HOUSTON – A coronavirus resurgence is wiping out two months of progress in the U.S. and sending infections to dire new levels across the South and West, with administrators and health experts warning Wednesday that politicians and a tired-of-being-cooped-up public are letting a disaster unfold.
The U.S. recorded a one-day total of 34,700 new COVID-19 cases, the highest since late April, when the number peaked at 36,400, according to Johns Hopkins University.
While newly confirmed infections have been declining steadily in early hot spots such as New York and New Jersey, several other states set single-day records this week, including Arizona, California, Mississippi, Nevada, Texas and Oklahoma. Some of them also broke hospitalization records, as did North Carolina and South Carolina.
“People got complacent,” said Dr. Marc Boom, CEO of the Houston Methodist hospital system. “And it's coming back and biting us, quite frankly.”
The virus has been blamed for over 120,000 U.S. deaths – the highest toll in the world — and more than 2.3 million confirmed infections nationwide.

- **Data**
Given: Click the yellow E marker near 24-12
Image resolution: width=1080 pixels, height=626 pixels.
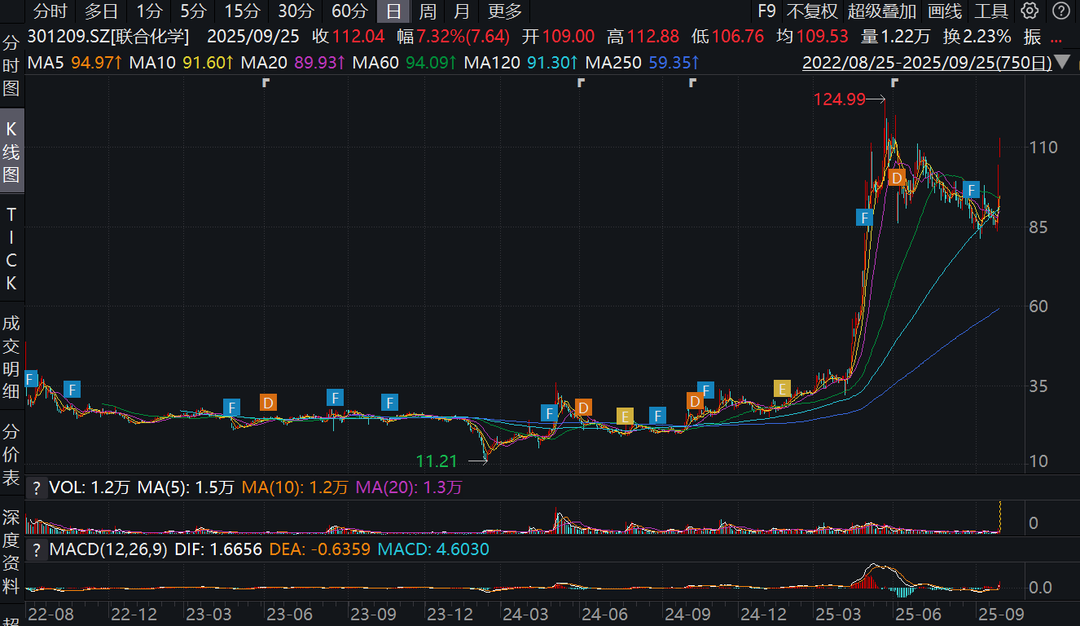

- **Assigned task A**
Answer from the coronavirus article:
(i) What one-day total of new COVID-19 cases did the U.S. record?
(ii) Of which hospital system is Dr. Marc Boom the CEO?
(iii) How many confirmed infections nationwide does the article report?
- **Assigned task B**
Extract the passage of the coronavirus article from "HOUSTON – A" up to and including "Johns Hopkins University.", copying it without any change.
The material placed after the coronavirus article stands apart from it.

- **Task answer A**
(i) 34,700
(ii) Houston Methodist
(iii) More than 2.3 million

- **Task answer B**
HOUSTON – A coronavirus resurgence is wiping out two months of progress in the U.S. and sending infections to dire new levels across the South and West, with administrators and health experts warning Wednesday that politicians and a tired-of-being-cooped-up public are letting a disaster unfold.
The U.S. recorded a one-day total of 34,700 new COVID-19 cases, the highest since late April, when the number peaked at 36,400, according to Johns Hopkins University.